Une lettre de Napoléon Bonaparte à Joséphine, valorisée à 1,2 million par Aristophil, s'est par exemple vendue aux enchères à 280.000 euros.

"Escroquerie en bande organisée"

Le prix d'achat des manuscrits lors de leur revente aux épargnants avait en moyenne augmenté de 147% et jusqu'à 317% pour la collection "Académie française", selon une enquête de la DGCCRF.

"C'est le vrai scandale Aristophil: j'achète un bien 100 qui en vaut en réalité 1 ou 2", détaille Me Arnaud Delomel.

Chargé de défendre 400 victimes dans le cadre d'une procédure collective pour l'Association de défense des consommateurs (ADC), l'avocat évoque ce dossier comme "le plus grand procès d'escroquerie financière jamais jugé en France".

À la tête d'Aristophil, Gérard Lhéritier, 77 ans, comparaît pour "escroquerie en bande organisée et pratique commerciale trompeuse". Son avocat Benoît Verger entend démontrer que "les produits (vendus) étaient légaux", ajoutant que Gérard Lhéritier, "fatigué mais combatif", n'avait "jamais rencontré un client". La société s'appuyait sur un réseau de 600 à 800 courtiers et employait 65 salariés.

Des placements présentés comme "sans risque"

Environ 18.000 personnes avaient investi dans la société. Au cours de l'instruction, l'un des épargnants explique avoir été "séduit par l'assurance d'une plus-value fantastique", d'autres racontent que leur conseiller en gestion de patrimoine leur avait présenté ces contrats de placements comme "l'eldorado", "sans risque". La somme investie représentait parfois "l'ensemble" de leurs économies.

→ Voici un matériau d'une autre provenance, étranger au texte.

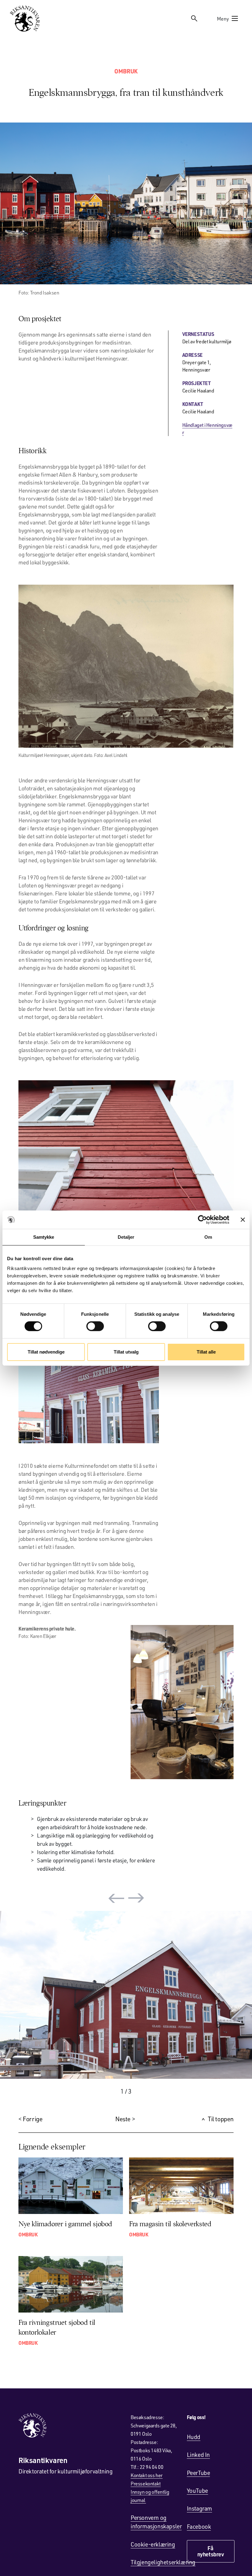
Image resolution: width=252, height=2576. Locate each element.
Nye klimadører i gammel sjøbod (65, 2223)
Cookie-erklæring (153, 2544)
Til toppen (221, 2119)
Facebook (199, 2526)
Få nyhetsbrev (210, 2551)
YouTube (197, 2490)
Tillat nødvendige (46, 1351)
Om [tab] (208, 1236)
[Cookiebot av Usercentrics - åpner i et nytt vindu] (202, 1219)
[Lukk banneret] (243, 1219)
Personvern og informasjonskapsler (156, 2522)
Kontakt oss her (147, 2475)
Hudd (193, 2437)
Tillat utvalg (126, 1351)
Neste (123, 2119)
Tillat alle (206, 1351)
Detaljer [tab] (126, 1236)
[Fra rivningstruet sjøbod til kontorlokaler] (70, 2284)
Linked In (198, 2454)
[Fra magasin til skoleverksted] (181, 2185)
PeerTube (198, 2473)
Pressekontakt (146, 2483)
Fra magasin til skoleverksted (170, 2223)
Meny (223, 18)
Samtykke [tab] (43, 1236)
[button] (116, 1898)
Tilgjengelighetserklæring (163, 2562)
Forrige (32, 2119)
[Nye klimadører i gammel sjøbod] (70, 2185)
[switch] (95, 1326)
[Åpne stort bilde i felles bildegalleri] (126, 203)
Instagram (199, 2508)
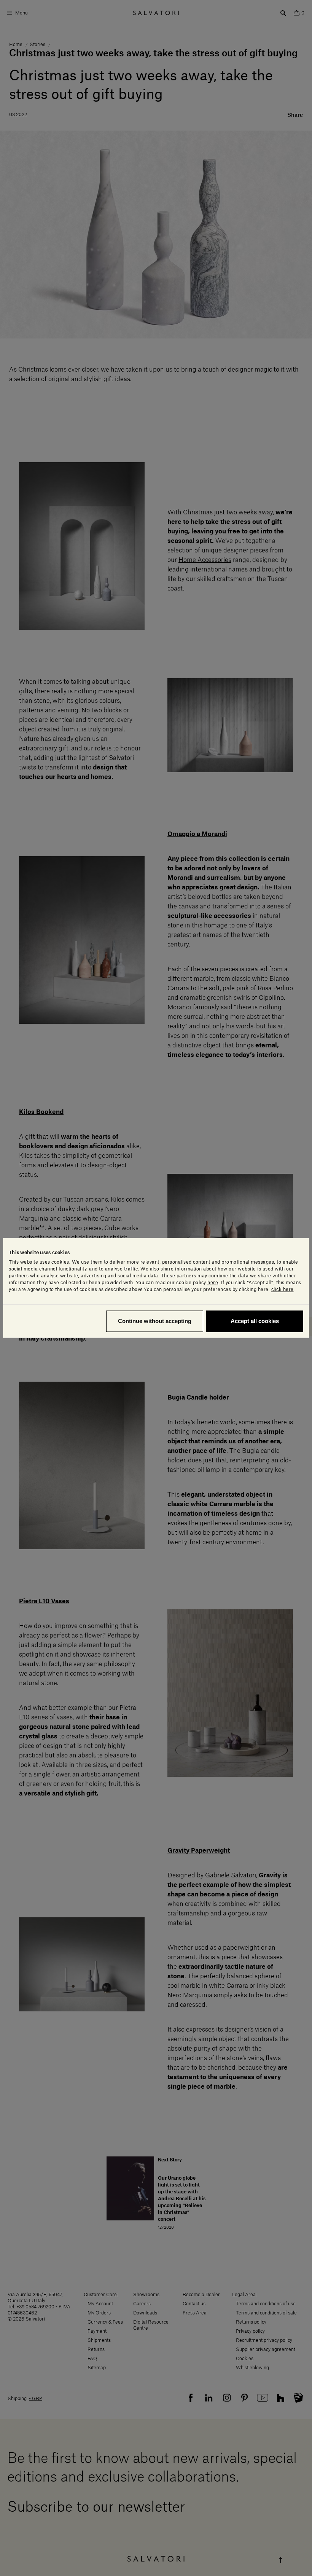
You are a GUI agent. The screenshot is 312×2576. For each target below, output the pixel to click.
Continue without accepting (154, 1321)
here (212, 1283)
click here (282, 1290)
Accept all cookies (255, 1321)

Selon un avis rendu par la DGCCRF, "les biens manuscrits ne constituent pas un ensemble homogène" mais "le manuscrit est un objet unique, compliqué à estimer".

Et les clients d'Aristophil n'étaient pas des experts et avaient été "approchés par des professionnels des placements financiers et convaincus de pouvoir réaliser un profit".

Aristophil "ne précisait ni son mode de calcul ni les oeuvres retenues" et "le consommateur était dans l'incapacité de vérifier les éléments avancés". Il n'avait pas non plus "la capacité d'appréhender les risques que comporte (ce) marché".

Trois conseillers en gestion de patrimoine, un professeur de droit, qui conseillait Gérard Lhéritier, un libraire-antiquaire parisien, un notaire et un expert-comptable doivent également comparaître lors du procès qui doit se tenir du 8 septembre au 3 octobre.